After all, our guy in Germany, Alf Kuchenbuch, stated in an October 2023 LinkedIn comment that ESA microelectronics and data handling engineer Laurent Hili told him, his first contact with Brainchip had been at an AI conference in Santa Clara back in 2019 or 2020!

Which means we can safely assume the latest possible date would have been the 4th Annual Global Artificial Intelligence Conference Santa Clara 2020 from January 21 - 23, 2020, as the then unfolding COVID pandemic did not allow for any in-person conferences for many months to come, plus the closure of the US borders would have made any attendance by EU citizens not residing in the US impossible. Which in turn means ESA has known about Akida for at least four years, possibly even five years, although knowing about it obviously doesn’t equate to testing it…

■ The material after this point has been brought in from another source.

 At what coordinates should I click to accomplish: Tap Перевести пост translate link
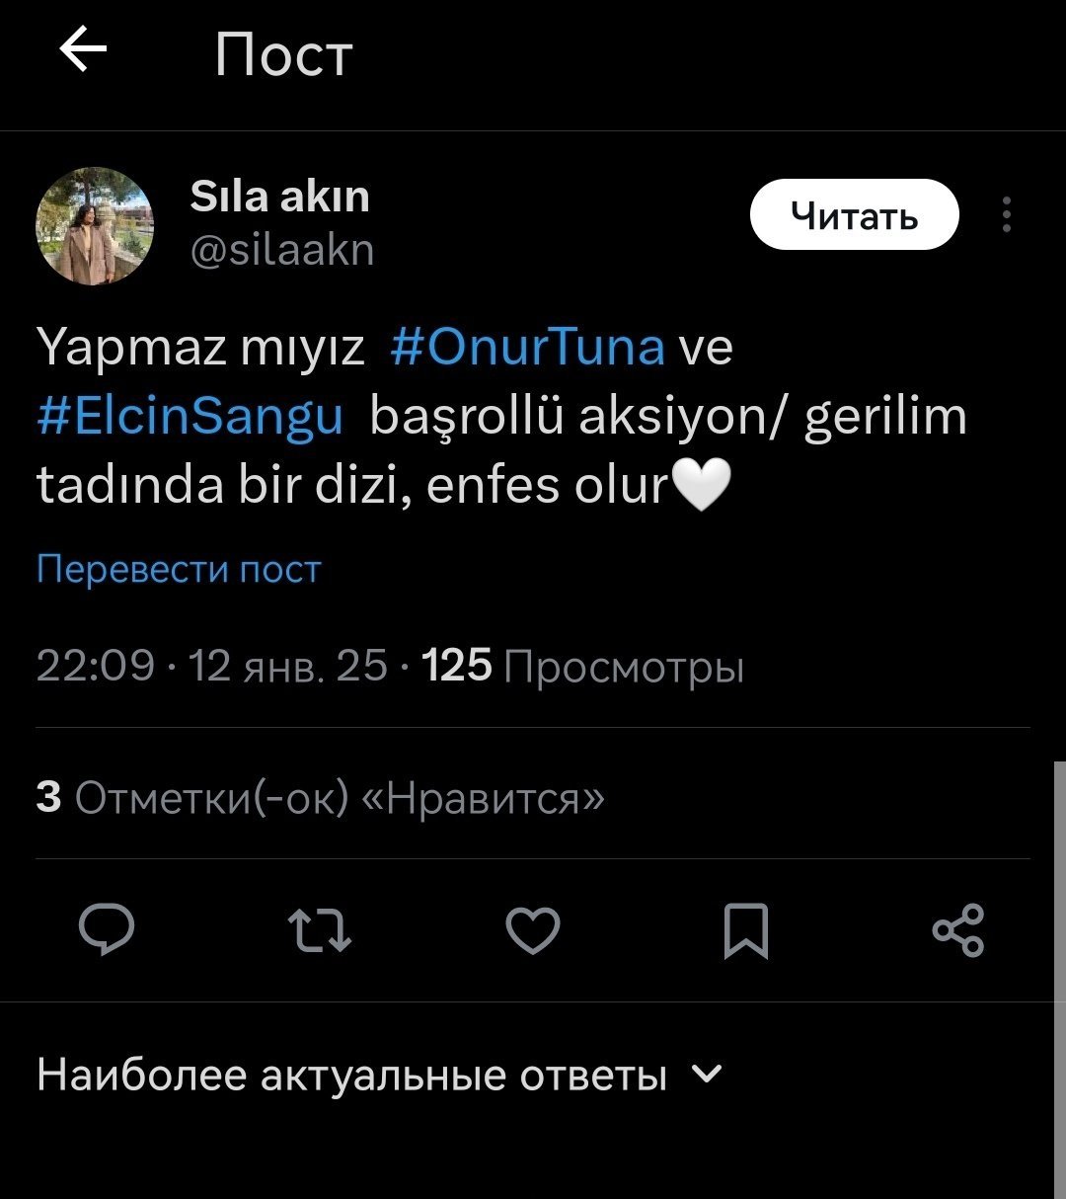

Akida was also mentioned several times alongside other neuromorphic processors (albeit only Loihi and BrainScaleS 2 were discussed in more detail) in an arXiv preprint published by ESA researchers on December 17, 2022 titled Neuromorphic Computing and Sensing in Space (https://arxiv.org/pdf/2212.05236.pdf), which also happens to reveal that ESA engineers had been considering neuromorphic solutions since 2010, so they surely would have observed the neuromorphic landscape closely all these years.

“Early work [10, 11] performed in 2010 at the Advanced Concepts Team (ACT) suggested considering a neuromorphic approach for onboard spacecraft applications.”

Whether / When ESA got their hands on AKD1000, I obviously don’t know.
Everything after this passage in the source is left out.